Old Blighty calls every now and again and I found it hard to pass up on this, and Adnams Innovation. Brewed by Adnams In the style of India Pale Ale (IPA) in the nicest of places: Southwold, England, although the brewer says it’s their go at an American IPA.
It’s a 6.7% ABV beer, Bottle Conditioned, in a pint bottle, and that would be 3.4 Standard drinks. It’s a fantastic presentation with understated embossed, picked out with gold letters labels in a custom bottle
Originally brewed as a one off to celebrate the opening of our new brewhouse and our new distribution centre, we have decided to repeat the beer again in 2009. It came first in its class at the 2008 World beer awards and has also won a Gold medal at the 2008 BBI (British Bottlers Institute) awards. The beer was created under the direction of our Chairman, Jonathan Adnams, whose instruction was to ‘Brew something to wow me’.
The beer, our version of an American IPA, is brewed with a blend of Wheat and Pale ale malts to give a spicy, biscuity undertone to the beer, but it is in the hops where the beer really shines. A blend of hops from England, Slovenia and America (namely Boadicea, Columbus and Stryian Goldings) combine to give a wonderful grapefruit and tropical fruit aroma and bitterness that is balanced by the sweetness of the barley.
But like I said, the call of the homeland sometimes you can’t pass up, and the Brits having a crack at an APA, get in!
The initial aroma is mostly of sweet sugars, it pours light beer brown with a reasonable head, but still carries a mostly sweet aroma.
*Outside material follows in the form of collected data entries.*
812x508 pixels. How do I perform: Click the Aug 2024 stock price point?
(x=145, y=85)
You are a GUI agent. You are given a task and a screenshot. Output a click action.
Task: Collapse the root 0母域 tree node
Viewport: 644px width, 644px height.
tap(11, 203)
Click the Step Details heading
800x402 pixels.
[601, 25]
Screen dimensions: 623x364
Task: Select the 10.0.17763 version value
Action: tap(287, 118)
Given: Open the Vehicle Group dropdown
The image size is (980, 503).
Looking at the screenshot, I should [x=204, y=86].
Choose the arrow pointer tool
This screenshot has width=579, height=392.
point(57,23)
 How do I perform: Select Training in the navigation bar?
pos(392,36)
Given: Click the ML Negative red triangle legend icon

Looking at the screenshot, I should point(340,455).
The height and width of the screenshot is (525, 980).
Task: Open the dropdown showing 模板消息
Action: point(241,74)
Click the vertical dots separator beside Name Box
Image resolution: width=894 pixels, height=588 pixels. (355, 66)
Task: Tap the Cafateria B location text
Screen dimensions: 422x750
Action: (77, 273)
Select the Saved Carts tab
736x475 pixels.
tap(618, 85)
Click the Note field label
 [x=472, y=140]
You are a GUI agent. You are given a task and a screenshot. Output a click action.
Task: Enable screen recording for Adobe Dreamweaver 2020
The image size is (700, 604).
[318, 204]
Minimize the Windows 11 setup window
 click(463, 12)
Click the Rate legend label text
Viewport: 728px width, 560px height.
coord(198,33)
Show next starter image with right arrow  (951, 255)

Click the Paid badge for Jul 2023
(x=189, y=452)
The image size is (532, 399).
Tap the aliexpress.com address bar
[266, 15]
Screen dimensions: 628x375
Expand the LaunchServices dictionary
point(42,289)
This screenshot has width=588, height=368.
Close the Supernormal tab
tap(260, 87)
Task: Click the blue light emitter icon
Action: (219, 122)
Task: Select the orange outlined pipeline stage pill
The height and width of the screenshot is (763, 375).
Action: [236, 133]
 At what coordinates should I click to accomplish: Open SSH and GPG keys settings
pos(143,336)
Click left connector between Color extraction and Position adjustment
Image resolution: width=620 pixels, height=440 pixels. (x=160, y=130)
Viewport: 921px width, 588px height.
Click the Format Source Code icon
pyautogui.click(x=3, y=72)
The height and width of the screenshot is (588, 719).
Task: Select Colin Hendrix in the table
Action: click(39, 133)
Its oddly bitter, and the floral notes don’t sit well together.
This seems to be more malts and caramel than hops if I cut to the chase. And therein lies the rub. If I was an English local then this would be a departure from the standard fare of beer, and I possibly might be enthralled, but I’m not and as a stand-alone beer compared up against the work of other brewery types this then is a bit of a pigs ear.
The bitterness is an afterthought, the sweetness is the front taste, carrying it just too far.
I’d be kinder but the pdubyah-o-meter is 5.5 on this, and it’s falling back into the pack of just beers. I’ll grant that the 6.7 ABV content is well hidden, and will eventually make you wish you hadn’t but unless you have a sweet tooth, or want a beer that carries an odd aroma that I’d rather not class as, but I have to, as “Wet grass” then this is beer for you. Not for me though.
A beer for the sweet of tooth and low of expectations.